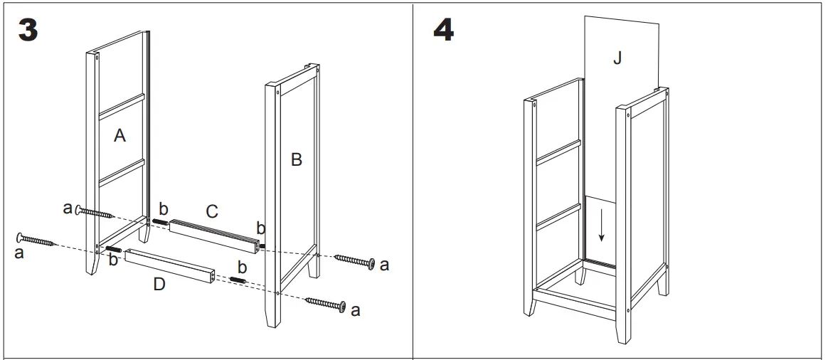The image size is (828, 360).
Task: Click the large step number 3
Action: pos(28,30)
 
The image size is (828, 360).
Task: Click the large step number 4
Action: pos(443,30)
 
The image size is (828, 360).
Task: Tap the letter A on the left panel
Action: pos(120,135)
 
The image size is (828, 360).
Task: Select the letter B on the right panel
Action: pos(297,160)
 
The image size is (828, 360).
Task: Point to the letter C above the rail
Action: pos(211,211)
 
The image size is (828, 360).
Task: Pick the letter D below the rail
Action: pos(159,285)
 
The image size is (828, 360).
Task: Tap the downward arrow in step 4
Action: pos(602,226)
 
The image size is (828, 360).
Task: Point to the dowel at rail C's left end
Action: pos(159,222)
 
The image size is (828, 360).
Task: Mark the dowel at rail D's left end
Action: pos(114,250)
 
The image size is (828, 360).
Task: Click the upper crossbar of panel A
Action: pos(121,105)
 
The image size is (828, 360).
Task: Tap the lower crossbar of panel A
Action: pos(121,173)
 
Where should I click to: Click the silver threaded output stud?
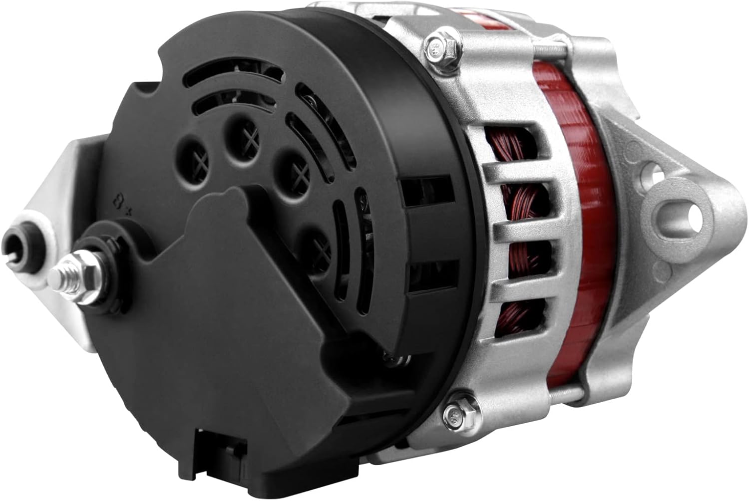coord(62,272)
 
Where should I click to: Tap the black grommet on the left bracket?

**Brief:** Please arrange the lines from the start of the material through the line containing "Action: pos(120,135)" as a JSON list of strings, one string per line, skipping blank lines and leaving out the pictures.

**Solution below:**
[
  "The image size is (828, 360).",
  "Task: Click the large step number 3",
  "Action: pos(28,30)",
  "The image size is (828, 360).",
  "Task: Click the large step number 4",
  "Action: pos(443,30)",
  "The image size is (828, 360).",
  "Task: Tap the letter A on the left panel",
  "Action: pos(120,135)"
]